Human-induced changes in land use/cover and climate are affecting biodiversity patterns at different spatiotemporal scales. Since environmental heterogeneity has long been recognized as an important landscape characteristic relevant for species distribution, changes in the heterogeneity may have profound impacts on the variation in species composition among communities across space, i.e. beta diversity. To understand how environmental heterogeneity affects beta diversity across spatial scales, we examined the relationship between heterogeneity and beta diversity among ~200 breeding bird communities along an elevation gradient of ~4000 m, based on Taiwan Breeding Bird Survey data collected from 2009-2015. For each bird survey site, we calculated the Sørensen index as a measure of overall beta diversity at three spatial scales and split it into two components: turnover and nestedness.

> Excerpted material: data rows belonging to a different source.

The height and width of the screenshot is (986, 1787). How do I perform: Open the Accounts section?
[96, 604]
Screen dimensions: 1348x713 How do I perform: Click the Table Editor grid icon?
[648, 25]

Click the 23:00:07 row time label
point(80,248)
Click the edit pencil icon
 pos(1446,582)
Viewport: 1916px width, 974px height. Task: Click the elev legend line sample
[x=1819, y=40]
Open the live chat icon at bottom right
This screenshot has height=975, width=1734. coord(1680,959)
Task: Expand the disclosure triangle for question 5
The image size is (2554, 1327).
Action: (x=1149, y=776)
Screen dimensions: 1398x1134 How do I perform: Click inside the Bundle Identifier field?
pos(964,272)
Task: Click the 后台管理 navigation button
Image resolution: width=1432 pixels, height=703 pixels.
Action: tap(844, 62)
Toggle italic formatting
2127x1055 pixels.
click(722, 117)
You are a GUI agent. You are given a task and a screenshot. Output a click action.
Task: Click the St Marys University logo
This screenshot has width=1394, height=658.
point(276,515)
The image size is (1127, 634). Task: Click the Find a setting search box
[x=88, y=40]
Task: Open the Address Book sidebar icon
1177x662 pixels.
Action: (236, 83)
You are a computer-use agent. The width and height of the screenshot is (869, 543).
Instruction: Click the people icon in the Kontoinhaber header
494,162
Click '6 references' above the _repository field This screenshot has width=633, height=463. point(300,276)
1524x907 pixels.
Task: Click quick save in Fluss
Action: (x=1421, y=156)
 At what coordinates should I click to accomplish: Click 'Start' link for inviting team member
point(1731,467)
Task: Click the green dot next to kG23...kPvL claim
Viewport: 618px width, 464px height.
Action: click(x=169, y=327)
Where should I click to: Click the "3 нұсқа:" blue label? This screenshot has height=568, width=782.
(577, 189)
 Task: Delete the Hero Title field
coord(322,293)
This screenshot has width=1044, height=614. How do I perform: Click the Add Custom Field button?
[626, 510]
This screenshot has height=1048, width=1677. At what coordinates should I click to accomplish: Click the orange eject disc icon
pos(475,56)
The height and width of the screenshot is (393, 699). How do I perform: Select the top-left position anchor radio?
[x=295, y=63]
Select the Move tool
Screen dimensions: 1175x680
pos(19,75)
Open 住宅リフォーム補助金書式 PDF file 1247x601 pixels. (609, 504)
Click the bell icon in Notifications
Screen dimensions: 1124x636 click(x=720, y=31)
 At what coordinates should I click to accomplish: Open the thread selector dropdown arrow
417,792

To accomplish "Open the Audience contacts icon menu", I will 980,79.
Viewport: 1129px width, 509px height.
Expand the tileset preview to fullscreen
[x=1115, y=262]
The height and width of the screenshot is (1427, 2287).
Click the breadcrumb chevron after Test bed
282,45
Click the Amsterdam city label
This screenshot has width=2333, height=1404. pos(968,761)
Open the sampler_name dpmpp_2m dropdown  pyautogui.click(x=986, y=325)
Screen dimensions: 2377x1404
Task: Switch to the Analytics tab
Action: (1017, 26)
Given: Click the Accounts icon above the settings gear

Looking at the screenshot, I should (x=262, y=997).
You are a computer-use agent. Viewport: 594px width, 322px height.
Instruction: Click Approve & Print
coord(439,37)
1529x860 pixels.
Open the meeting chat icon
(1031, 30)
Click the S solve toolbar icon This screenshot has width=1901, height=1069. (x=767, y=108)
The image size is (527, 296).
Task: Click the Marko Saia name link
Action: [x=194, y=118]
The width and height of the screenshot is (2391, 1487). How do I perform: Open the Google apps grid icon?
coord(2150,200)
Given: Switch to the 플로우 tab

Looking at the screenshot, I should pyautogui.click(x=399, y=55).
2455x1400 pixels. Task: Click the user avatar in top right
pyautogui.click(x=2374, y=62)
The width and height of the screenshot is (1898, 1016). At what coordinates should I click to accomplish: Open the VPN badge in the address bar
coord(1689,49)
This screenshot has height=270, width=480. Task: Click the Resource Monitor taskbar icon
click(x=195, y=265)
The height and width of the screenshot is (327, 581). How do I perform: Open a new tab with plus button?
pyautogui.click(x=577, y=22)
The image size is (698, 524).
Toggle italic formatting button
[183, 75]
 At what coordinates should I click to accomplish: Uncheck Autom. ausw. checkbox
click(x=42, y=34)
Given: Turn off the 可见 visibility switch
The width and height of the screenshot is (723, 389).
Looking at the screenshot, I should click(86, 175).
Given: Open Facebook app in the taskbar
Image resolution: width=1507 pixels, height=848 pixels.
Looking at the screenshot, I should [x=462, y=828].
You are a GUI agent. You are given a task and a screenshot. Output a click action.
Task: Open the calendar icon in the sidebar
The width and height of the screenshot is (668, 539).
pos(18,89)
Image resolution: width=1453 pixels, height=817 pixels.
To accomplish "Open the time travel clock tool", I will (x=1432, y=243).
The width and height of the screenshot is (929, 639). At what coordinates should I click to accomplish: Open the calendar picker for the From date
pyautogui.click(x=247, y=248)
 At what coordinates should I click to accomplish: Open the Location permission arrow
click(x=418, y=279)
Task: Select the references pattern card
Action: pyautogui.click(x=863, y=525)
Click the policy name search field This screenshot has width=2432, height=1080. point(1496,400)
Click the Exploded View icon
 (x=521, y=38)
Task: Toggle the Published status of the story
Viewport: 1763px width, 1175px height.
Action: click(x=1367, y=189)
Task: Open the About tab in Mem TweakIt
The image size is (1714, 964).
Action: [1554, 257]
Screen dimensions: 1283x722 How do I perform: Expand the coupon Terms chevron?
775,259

We then investigated the associations between the three measures of beta diversity and environmental heterogeneity in climate, resources, and land cover at the three scales using regression models. We also assessed the relative importance of the three types of environmental heterogeneity in determining beta diversity across scales.
Results/Conclusions
Results showed that, at all three spatial scales, the beta diversity of breeding birds in Taiwan was mostly contributed by turnover. However, considerable contributions of nestedness at each scale suggested another mechanism affecting breeding bird community dissimilarity. Heterogeneity in land cover and climate generally had positive effects on the beta diversity through changing turnover, while resource heterogeneity had negative effects through influencing nestedness. At the finest scale, land cover heterogeneity was most important among the three heterogeneity types in determining the beta diversity among the bird communities. With increasing spatial scales, the relative importance of climatic and resource heterogeneities increased. This study improves our understanding of the patterns and potential drivers of beta diversity across spatial scales. It also implies that continued intense changes in land cover and potential future changes in climates may lead to biotic homogenization of bird communities.